**Given instruction:** Please write out again every line starting at the line that contains "Given: Click the REST_ SH row group label" and ending at the line that contains "tap(715, 188)", both included. Shift each coordinate in the answers by adding -105 to it.

**Recorded data:**

=-=-=-=-=

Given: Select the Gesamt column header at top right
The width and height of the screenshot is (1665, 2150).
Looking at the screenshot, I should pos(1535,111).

=-=-=-=-=

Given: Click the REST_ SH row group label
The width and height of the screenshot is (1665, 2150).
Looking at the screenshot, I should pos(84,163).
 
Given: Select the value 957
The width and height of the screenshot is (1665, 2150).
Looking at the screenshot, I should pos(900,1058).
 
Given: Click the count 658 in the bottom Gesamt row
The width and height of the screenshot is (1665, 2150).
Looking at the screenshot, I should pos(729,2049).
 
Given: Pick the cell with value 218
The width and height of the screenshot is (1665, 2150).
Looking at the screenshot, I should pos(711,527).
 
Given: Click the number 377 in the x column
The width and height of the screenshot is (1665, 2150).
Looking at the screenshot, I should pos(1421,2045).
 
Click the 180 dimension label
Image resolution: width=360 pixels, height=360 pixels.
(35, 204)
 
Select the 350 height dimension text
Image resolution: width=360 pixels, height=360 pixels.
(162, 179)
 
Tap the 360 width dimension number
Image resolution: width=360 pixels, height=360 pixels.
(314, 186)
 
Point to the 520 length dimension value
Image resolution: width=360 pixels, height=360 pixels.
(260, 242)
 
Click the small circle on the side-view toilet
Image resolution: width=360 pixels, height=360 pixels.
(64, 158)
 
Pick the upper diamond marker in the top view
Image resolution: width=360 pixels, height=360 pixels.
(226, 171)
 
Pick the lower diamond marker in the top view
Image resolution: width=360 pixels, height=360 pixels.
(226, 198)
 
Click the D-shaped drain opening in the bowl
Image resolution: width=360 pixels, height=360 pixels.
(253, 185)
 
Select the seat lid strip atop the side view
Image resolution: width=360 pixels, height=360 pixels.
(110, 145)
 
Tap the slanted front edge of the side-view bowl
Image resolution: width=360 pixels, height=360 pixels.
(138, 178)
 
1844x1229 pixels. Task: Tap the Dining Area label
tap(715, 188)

=-=-=-=-=

**The result:**
Given: Click the REST_ SH row group label
The width and height of the screenshot is (1665, 2150).
Looking at the screenshot, I should pos(-21,58).
 
Given: Select the value 957
The width and height of the screenshot is (1665, 2150).
Looking at the screenshot, I should pos(795,953).
 
Given: Click the count 658 in the bottom Gesamt row
The width and height of the screenshot is (1665, 2150).
Looking at the screenshot, I should pos(624,1944).
 
Given: Pick the cell with value 218
The width and height of the screenshot is (1665, 2150).
Looking at the screenshot, I should pos(606,422).
 
Given: Click the number 377 in the x column
The width and height of the screenshot is (1665, 2150).
Looking at the screenshot, I should pos(1316,1940).
 
Click the 180 dimension label
Image resolution: width=360 pixels, height=360 pixels.
(-70, 99)
 
Select the 350 height dimension text
Image resolution: width=360 pixels, height=360 pixels.
(57, 74)
 
Tap the 360 width dimension number
Image resolution: width=360 pixels, height=360 pixels.
(209, 81)
 
Point to the 520 length dimension value
Image resolution: width=360 pixels, height=360 pixels.
(155, 137)
 
Click the small circle on the side-view toilet
Image resolution: width=360 pixels, height=360 pixels.
(-41, 53)
 
Pick the upper diamond marker in the top view
Image resolution: width=360 pixels, height=360 pixels.
(121, 66)
 
Pick the lower diamond marker in the top view
Image resolution: width=360 pixels, height=360 pixels.
(121, 93)
 
Click the D-shaped drain opening in the bowl
Image resolution: width=360 pixels, height=360 pixels.
(148, 80)
 
Select the seat lid strip atop the side view
Image resolution: width=360 pixels, height=360 pixels.
(5, 40)
 
Tap the slanted front edge of the side-view bowl
Image resolution: width=360 pixels, height=360 pixels.
(33, 73)
 
1844x1229 pixels. Task: Tap the Dining Area label
tap(610, 83)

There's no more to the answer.